(DATA LISTING)

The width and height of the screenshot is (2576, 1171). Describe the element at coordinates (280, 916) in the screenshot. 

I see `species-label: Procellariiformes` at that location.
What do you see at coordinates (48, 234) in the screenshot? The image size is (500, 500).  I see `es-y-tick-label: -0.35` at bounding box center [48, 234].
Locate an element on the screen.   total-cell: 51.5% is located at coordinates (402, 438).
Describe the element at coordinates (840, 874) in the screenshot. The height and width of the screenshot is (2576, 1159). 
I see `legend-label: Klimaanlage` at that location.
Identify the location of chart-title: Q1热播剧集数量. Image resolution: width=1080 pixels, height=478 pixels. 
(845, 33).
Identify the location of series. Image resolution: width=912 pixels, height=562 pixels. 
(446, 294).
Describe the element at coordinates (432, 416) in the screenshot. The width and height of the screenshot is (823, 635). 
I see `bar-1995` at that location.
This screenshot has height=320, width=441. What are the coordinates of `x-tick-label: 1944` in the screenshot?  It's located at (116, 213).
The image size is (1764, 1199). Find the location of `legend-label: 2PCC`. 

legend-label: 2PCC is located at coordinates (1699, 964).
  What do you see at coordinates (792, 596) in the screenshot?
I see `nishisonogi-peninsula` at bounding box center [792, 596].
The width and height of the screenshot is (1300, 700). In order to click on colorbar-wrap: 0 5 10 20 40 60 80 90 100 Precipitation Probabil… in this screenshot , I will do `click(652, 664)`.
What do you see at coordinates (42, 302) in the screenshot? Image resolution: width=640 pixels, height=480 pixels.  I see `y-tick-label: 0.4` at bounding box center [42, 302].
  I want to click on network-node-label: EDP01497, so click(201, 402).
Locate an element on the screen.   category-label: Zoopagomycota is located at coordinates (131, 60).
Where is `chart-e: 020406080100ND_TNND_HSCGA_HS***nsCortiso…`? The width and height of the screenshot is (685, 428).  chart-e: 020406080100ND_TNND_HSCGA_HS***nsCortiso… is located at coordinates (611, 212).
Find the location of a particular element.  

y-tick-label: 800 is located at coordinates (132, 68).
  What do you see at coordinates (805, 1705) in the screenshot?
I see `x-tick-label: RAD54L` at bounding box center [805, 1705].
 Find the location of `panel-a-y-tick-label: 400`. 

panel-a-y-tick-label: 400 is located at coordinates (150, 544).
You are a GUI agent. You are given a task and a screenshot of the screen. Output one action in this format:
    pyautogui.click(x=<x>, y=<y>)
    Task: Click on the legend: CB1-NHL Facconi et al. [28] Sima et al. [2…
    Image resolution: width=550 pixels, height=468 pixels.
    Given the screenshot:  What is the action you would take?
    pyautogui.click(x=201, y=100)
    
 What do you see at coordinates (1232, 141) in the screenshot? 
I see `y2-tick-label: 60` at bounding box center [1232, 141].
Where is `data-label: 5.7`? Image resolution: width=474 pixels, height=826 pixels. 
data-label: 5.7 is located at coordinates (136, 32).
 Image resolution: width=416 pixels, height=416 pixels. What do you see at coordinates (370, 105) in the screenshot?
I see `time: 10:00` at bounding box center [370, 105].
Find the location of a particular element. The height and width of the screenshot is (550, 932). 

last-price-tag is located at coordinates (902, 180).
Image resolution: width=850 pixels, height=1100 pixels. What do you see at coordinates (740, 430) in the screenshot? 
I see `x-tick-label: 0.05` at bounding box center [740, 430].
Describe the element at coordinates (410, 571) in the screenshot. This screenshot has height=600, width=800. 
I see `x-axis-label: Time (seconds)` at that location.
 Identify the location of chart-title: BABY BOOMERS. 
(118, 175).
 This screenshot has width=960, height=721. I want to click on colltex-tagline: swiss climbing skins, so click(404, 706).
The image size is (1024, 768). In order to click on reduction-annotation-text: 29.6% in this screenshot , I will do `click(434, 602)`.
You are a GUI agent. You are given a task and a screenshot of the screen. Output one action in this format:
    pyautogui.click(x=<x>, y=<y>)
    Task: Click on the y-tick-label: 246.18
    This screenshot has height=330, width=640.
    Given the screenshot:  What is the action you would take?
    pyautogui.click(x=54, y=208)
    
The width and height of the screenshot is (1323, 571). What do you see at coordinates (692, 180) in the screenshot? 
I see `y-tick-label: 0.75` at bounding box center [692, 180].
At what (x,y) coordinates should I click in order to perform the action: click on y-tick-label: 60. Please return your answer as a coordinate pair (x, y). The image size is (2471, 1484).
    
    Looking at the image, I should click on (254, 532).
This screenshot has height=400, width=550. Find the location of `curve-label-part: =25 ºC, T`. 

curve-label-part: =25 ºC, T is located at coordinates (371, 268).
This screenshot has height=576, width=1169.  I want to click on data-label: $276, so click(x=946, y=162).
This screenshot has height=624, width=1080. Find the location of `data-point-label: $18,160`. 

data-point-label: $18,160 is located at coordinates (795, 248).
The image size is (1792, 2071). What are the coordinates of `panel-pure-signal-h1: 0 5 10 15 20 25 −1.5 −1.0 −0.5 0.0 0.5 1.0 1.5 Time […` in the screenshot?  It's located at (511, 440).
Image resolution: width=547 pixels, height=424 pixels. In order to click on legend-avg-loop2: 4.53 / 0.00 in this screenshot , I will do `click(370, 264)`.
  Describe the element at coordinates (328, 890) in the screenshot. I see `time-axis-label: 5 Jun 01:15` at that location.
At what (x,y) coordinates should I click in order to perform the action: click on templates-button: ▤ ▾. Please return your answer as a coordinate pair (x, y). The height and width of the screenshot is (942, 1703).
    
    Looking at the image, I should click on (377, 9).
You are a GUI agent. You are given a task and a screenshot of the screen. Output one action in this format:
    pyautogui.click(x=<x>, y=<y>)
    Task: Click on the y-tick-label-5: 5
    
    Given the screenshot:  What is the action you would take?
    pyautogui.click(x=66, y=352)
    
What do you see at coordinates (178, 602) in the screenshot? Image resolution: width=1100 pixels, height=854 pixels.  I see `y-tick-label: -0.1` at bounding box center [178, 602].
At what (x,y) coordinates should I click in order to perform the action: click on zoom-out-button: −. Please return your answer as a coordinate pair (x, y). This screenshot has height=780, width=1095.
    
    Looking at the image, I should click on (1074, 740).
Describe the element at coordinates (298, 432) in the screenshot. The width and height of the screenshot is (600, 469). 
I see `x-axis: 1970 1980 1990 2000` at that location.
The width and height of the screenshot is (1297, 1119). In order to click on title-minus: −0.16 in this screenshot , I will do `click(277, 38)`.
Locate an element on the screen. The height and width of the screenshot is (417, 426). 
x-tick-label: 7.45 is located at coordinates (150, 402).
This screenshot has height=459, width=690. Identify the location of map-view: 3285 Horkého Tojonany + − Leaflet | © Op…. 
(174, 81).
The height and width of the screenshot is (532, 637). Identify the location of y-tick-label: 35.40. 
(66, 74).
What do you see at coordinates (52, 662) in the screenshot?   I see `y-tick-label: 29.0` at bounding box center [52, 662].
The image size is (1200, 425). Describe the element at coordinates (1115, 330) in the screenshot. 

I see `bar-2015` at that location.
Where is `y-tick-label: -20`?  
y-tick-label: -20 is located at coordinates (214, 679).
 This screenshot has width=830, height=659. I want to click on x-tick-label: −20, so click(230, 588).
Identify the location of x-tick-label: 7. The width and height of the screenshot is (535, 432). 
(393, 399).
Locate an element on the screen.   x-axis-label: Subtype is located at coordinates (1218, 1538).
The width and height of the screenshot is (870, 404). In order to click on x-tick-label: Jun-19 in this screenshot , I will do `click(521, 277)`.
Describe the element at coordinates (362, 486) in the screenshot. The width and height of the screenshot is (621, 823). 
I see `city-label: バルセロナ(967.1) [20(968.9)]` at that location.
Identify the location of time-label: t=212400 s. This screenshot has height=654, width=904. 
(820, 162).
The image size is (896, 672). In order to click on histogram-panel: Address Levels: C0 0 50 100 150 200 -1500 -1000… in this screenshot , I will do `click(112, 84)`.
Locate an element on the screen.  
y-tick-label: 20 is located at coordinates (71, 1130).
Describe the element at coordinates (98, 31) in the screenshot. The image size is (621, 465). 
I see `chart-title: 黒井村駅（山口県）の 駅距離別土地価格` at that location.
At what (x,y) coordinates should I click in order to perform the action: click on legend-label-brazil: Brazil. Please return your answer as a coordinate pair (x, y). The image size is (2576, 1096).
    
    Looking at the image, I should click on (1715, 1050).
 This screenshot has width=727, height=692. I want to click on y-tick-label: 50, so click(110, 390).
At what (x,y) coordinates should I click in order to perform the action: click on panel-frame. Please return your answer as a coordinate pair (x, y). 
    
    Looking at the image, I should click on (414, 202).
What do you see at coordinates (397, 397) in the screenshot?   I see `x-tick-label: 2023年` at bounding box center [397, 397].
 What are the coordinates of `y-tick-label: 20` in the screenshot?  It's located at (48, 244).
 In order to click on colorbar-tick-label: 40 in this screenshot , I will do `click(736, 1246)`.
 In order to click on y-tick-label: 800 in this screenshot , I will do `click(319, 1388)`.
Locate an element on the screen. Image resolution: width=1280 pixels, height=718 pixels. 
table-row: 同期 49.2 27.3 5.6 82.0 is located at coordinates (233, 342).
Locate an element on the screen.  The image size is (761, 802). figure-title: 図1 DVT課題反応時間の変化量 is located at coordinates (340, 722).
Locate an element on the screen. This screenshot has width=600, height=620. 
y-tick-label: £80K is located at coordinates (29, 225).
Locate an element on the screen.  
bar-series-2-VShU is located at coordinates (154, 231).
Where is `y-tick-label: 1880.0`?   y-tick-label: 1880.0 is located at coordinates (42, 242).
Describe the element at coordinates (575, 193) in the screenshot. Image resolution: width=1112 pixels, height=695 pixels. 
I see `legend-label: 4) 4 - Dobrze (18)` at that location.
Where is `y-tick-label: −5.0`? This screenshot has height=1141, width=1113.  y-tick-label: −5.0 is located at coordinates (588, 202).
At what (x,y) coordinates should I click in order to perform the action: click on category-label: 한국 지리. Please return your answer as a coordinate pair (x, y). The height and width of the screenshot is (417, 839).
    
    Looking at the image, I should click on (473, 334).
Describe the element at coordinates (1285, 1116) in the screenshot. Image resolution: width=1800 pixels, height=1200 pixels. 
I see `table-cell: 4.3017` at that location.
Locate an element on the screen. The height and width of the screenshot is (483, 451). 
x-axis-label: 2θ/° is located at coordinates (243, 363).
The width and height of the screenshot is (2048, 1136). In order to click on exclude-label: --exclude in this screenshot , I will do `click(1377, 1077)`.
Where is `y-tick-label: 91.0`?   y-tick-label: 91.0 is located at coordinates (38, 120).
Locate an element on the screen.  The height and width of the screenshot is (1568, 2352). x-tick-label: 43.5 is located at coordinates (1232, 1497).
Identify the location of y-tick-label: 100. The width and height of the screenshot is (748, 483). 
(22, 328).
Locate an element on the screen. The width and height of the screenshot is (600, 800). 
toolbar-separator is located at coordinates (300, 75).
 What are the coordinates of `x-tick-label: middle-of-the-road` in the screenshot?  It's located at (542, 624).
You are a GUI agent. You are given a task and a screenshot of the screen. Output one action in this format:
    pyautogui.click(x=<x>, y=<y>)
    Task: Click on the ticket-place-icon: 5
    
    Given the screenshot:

(End DATA LISTING)

**DIRECTIONS FOR THIS TASK:** Return everything in the listing from the line that contains "Image resolution: width=547" down to the line that contains "Describe the element at coordinates (328, 890)", both lines included, without changing a character.

**ANSWER TO THE EXERCISE:**
Image resolution: width=547 pixels, height=424 pixels. In order to click on legend-avg-loop2: 4.53 / 0.00 in this screenshot , I will do `click(370, 264)`.
  Describe the element at coordinates (328, 890) in the screenshot. I see `time-axis-label: 5 Jun 01:15` at that location.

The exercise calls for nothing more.